PLN Rugi Menteri Rini 'Pusing' - Alreinamedia.com PLN Rugi Menteri Rini 'Pusing' - Alreinamedia.com
PLN Rugi Menteri Rini ‘Pusing’

PLN Rugi Menteri Rini ‘Pusing’

alreinamedia.com, JAKARTA – Menteri Badan Usaha Milik Negara (BUMN) Rini Soemarno mengaku pusing jika memikirkan rugi yang dipikul PT PLN (Persero) pada semester II-2018.

“Aduh yang lain dong, kepalaku pusing,” kata Rini singkat di Kantor Kemenko Perekonomian, Jakarta, dilansir metronews, Jumat, (31/8)

PLN mencatat kinerja yang kurang memuaskan pada paruh pertama 2018. Pasalnya perusahaan mencatat rugi sebesar Rp5,35 triliun pada semester I-2018.

Rugi tersebut yang disebabkan oleh membengkaknya beban usaha yang ditanggung perseroan. Beban usaha tercatat meningkat dari Rp130,25 triliun di semester I-2017 menjadi Rp142,42 triliun di semester I-2018.

Beban usaha terbesar berasal dari rugi kurs sebesar yang tercatat Rp11,57 triliun. Padahal di periode yang sama sebelumnya hanya mencatat Rp222,45 miliar.

Direktur Perencanaan Korporat PLN Syofvi Roekman mengungkapkan beban keuangan yang tercatat di semester I-2018 terbesar berasal dari rugi kurs. Oleh karena itu, PLN berharap rupiah kembali menguat.

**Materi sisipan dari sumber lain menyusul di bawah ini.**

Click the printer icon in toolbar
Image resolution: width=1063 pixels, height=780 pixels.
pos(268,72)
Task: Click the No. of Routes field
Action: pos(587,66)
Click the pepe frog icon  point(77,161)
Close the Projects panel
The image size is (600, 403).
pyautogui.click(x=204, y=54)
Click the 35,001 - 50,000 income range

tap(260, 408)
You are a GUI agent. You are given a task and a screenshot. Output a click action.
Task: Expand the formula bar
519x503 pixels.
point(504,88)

Meski demikian Syofvi mengungkapkan kinerja operasional PLN pada paruh pertama 2018 jauh lebih positif.

“Kita berdoa supaya dolarnya bagus. Yang penting PLN operasionalnya positif jauh. Kalau kurs kan PLN kan enggak bisa kontrol ya,” ucap Syofvi.

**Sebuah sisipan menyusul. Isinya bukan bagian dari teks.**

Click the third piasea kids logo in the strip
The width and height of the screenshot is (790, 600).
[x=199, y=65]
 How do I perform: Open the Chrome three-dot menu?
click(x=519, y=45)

Seperti diketahui, selain beban kurs, beban usaha tersebut terdiri dari beban bahan bakar pelumas yang mengalami kenaikan 16,73 persen dari Rp55,39 triliun periode yang sama tahun lalu menjadi Rp64,66 triliun. Lalu beban pembelian tenaga listrik naik 10,07 persen dari Rp34,35 triliun menjadi Rp37,81 triliun.

Kemudian, beban untuk pemeliharan naik 20,07 persen dari Rp7,92 triliun menjadi Rp9,51 triliun, beban dari penyusutan naik 6,5 persen dari Rp14,18 triliun menjadi Rp15,11 triliun dan beban keuangan yang mencapai Rp10,13 triliun.

Namun demikian, perseroan mencatat kenaikan pendapatan dari penjualan listrik sebesar 7,37 persen dari Rp118,43 triliun menjadi Rp127,16 triliun. Selain itu, perseroan juga mencatat pendapatan dari penyambungan listrik ke pelanggan yang meningkat dari Rp3,28 triliun menjadi Rp3,54 triliun.

Sementara untuk jumlah ekuitas dan liabilitas sampai dengan 30 Juni 2018 sebesar 1.355 triliun dengan masing-masing jumlah ekuitas sebesar Rp868 triliun dan jumlah liabilitas Rp486 triliun.